Exercise brief >>
Whenever "computer" occurs in a line of the material, list that line.

Material for the task >>
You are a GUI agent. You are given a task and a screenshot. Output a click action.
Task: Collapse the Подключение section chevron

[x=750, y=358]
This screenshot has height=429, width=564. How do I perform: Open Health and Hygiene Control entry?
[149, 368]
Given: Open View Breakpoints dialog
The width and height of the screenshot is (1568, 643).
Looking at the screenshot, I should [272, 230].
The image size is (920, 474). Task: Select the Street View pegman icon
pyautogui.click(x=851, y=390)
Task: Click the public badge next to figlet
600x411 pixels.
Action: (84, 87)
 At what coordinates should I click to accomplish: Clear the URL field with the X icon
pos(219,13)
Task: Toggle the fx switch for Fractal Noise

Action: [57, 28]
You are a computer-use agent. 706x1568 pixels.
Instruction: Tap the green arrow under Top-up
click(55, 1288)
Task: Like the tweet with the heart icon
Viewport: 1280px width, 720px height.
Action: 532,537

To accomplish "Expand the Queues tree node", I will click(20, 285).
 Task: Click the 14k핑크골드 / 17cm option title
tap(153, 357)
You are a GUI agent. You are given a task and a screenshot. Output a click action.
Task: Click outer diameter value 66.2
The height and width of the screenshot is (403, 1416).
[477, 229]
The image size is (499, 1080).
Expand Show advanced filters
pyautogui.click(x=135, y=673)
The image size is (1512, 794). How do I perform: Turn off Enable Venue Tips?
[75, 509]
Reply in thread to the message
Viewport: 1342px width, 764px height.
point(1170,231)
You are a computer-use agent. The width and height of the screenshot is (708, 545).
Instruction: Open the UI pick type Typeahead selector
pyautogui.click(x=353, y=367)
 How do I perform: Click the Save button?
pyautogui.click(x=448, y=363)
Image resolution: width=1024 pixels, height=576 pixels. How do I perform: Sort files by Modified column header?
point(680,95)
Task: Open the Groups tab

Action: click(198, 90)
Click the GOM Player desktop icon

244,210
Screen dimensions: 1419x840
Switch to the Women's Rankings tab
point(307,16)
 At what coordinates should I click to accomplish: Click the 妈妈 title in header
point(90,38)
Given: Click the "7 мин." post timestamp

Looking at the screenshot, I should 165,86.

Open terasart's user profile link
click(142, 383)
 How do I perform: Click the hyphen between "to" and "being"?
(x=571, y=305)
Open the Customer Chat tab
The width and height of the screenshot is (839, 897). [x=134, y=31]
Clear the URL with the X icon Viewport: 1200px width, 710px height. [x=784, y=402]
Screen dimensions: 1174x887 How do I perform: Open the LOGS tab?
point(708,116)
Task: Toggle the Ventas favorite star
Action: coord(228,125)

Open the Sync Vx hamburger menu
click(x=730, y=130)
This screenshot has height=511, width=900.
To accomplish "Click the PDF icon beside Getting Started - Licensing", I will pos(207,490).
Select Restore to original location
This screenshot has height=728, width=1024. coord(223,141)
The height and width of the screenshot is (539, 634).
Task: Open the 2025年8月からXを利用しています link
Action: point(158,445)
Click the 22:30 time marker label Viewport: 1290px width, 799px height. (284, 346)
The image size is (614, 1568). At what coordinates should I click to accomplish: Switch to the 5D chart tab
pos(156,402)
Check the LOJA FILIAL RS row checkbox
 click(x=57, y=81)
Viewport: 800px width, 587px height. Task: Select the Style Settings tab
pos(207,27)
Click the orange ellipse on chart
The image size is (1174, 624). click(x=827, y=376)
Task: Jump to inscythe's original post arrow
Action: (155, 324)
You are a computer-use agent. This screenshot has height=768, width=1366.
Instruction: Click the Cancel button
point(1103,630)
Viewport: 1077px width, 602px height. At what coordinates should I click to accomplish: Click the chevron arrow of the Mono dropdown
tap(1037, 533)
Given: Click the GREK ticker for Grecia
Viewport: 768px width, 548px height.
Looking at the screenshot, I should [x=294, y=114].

Exercise response >>
You are a computer-use agent. 706x1568 pixels.
You are a computer-use agent. The width and height of the screenshot is (708, 545).
You are a computer-use agent. This screenshot has height=768, width=1366.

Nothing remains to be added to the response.